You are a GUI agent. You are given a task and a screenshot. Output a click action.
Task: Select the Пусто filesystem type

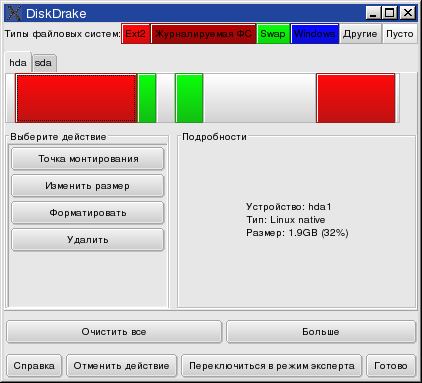400,34
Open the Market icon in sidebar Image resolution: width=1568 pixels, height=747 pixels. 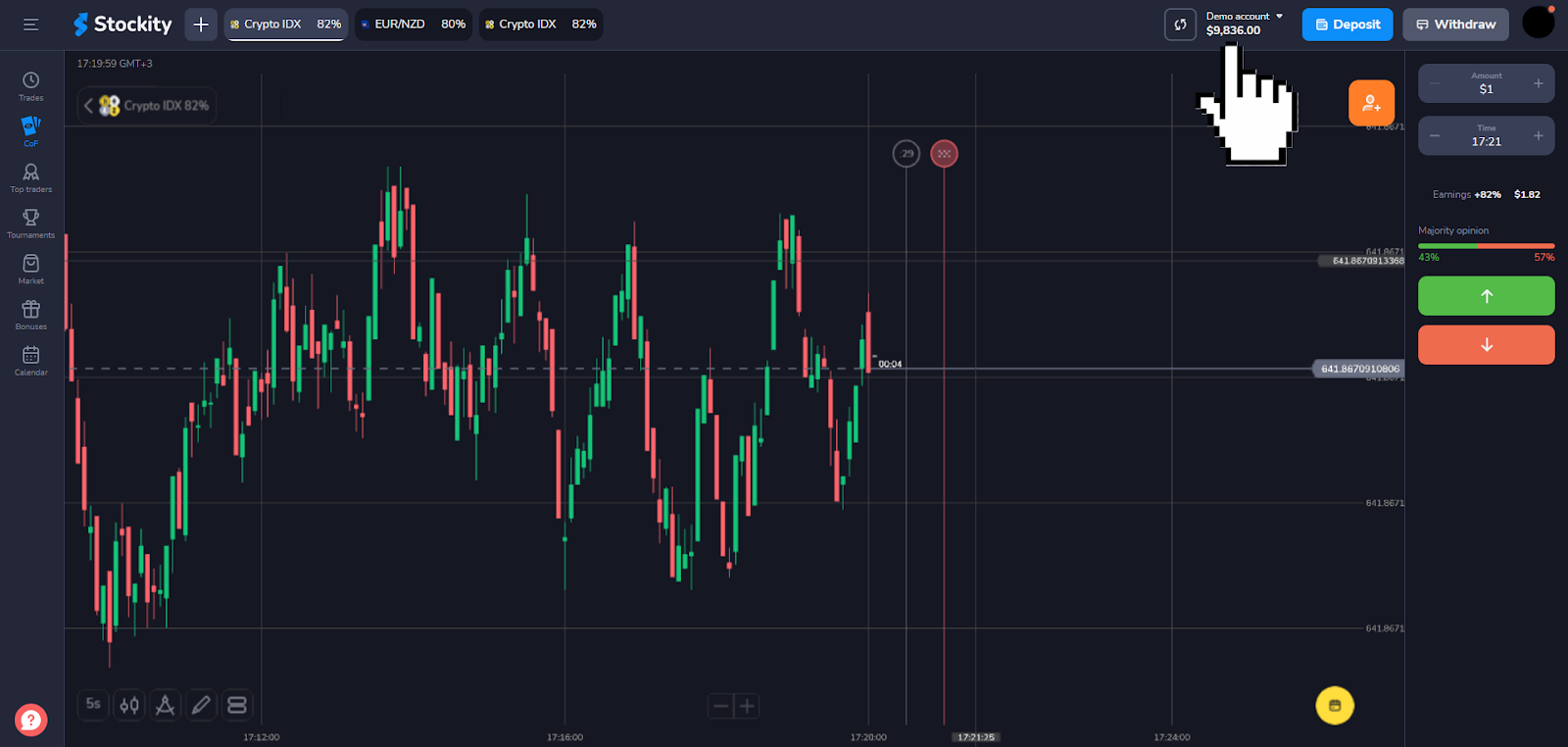pos(30,269)
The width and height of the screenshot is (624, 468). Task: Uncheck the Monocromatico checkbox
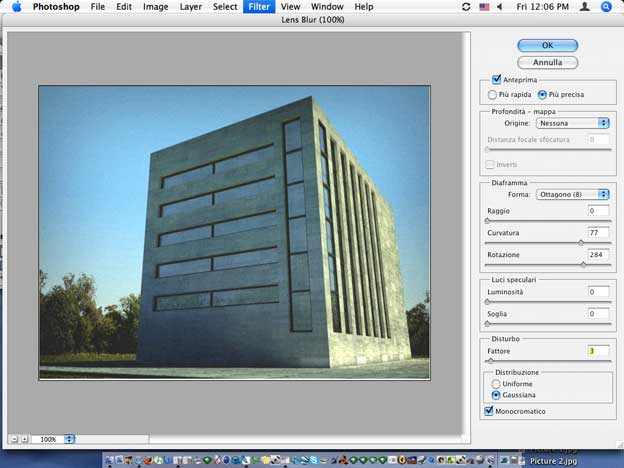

********

→ **Aim of the task**
Count the lines in the entries above that contain the string "screenshot". Reply with the number alone.

→ **Written response**
2